Una vez estaba de viaje. Un viaje sin prisas ni destinos, sólo mi mochila y la libertad.
No tenía responsabilidades ni obligaciones con nadie. Tenía algo de dinero y, si me faltaba, podía trabajar por el camino. ¡Era libre como el aire!
Pero… no sabía qué hacer con tanta libertad. Sentía que tenía que estar viviendo una experiencia impresionante y cuanto más pensaba en qué podía hacer, más confundido estaba.

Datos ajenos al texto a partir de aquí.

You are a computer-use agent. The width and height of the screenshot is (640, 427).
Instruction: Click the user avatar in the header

¿Te suena? Esa es la paradoja de muchos mileniales. Estamos mejor preparados y hablamos más idiomas que ninguna generación anterior. Vivimos en un mundo donde moverse, es más fácil que nunca. Aún no tenemos hijos (la mayoría) que nos amarren. Sin embargo, vivimos frustrados porque no sabemos QUÉ HACER. Incluso nos sentimos culpables porque deberíamos estar haciendo algo grandioso. ¡Deberíamos estar salvando el mundo! (Hmmm… no creo que nadie pueda salvar el mundo) ¡Salvar las selvas tropicales! ¡Los océanos! ¡Parar las guerras! ¡Encontrar el remedio contra el cáncer! De pequeños siempre nos decían que llegaríamos lejos, ahora no podemos quedarnos aquí parados.

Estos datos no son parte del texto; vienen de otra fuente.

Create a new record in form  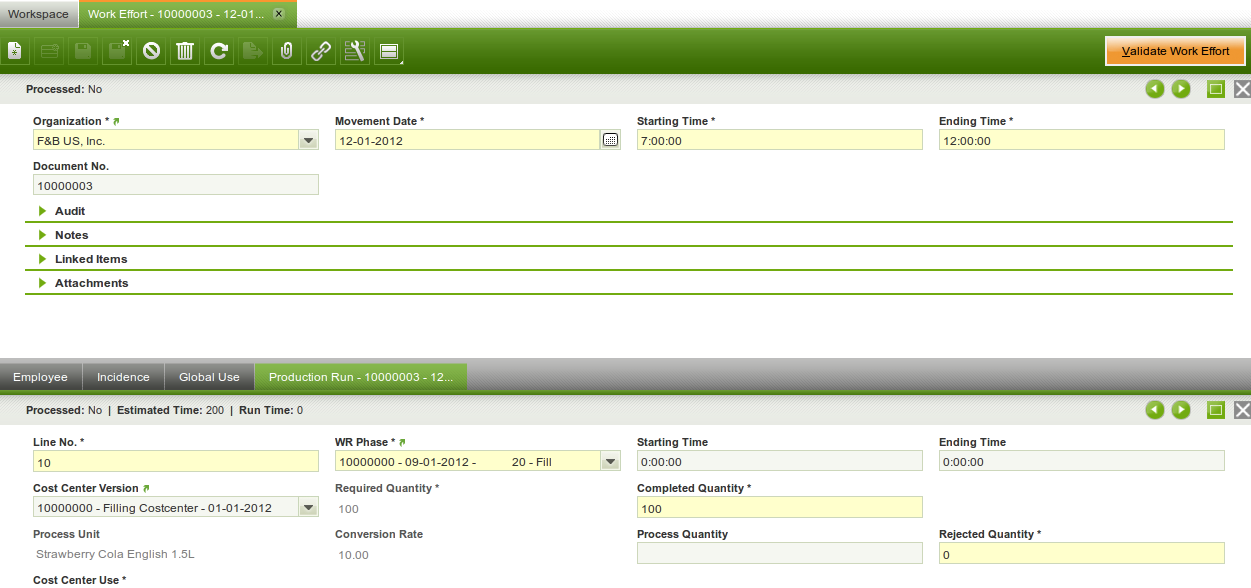[15, 51]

Esa paradoja es nuestra gran suerte. Tenemos una oportunidad que otras generaciones no han tenido. ¿Cuantas madres de las generaciones anteriores no viven frustradas porque no han podido tener más carrera que ser madres (y no son reconocidas por eso)? Claro que ser madres les hace felices, y es algo maravilloso, pero a más de una le hubiera gustado poder estudiar también.
Lo que te falta es saber aprovechar tu libertad. En la escuela te enseñaron el Teorema de Pitágoras, el análisis morfosintáctico de las oraciones, a obedecer, ¡algunos hasta a rezar!, pero nunca te enseñaron a encontrar tu camino. Dile camino o vocación, destino, llamada, como quieras. Estás confundido porque sólo miras afuera, ves un montón de cosas interesantes, pero no sabes ver dentro de ti. Hace falta un poco de espiritualidad. No, no se trata de ponerse en plan New Age, aunque a alguno le puede servir. Sino de encontrar el sentido de la vida, tu misión. Eso que a mí me faltaba en cierto momento del viaje.

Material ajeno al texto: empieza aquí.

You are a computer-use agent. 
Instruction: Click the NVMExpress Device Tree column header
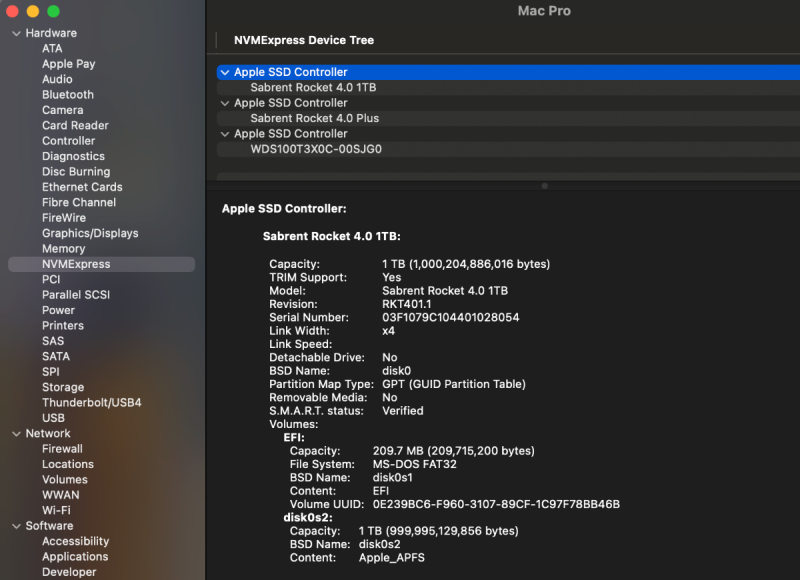click(x=304, y=40)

Quienes sí tienen clara su misión en la vida son los árboles. Según Hermann Hesse:
En sus copas susurran el mundo, sus raíces descansan en lo infinito, pero no se pierden en él, sino que persiguen con toda la fuerza de su existencia una sola cosa: cumplir su propia ley, que reside en ellos, desarrollar su propia forma, representarse a sí mismos.
Un árbol dice: en mi vida se oculta un núcleo, una chispa, un pensamiento, soy vida de la vida eterna. Es única la tentativa y la creación que ha osado en mí la Madre Tierra. Mi misión es dar forma y presentar lo eterno en mis marcas singulares.
Un árbol dice: mi fuerza es la confianza. No sé nada de mis padres, no sé nada de miles de retoños que todos los años provienen de mí. Vivo hasta el fin del secreto de mi semilla, no tengo otra preocupación.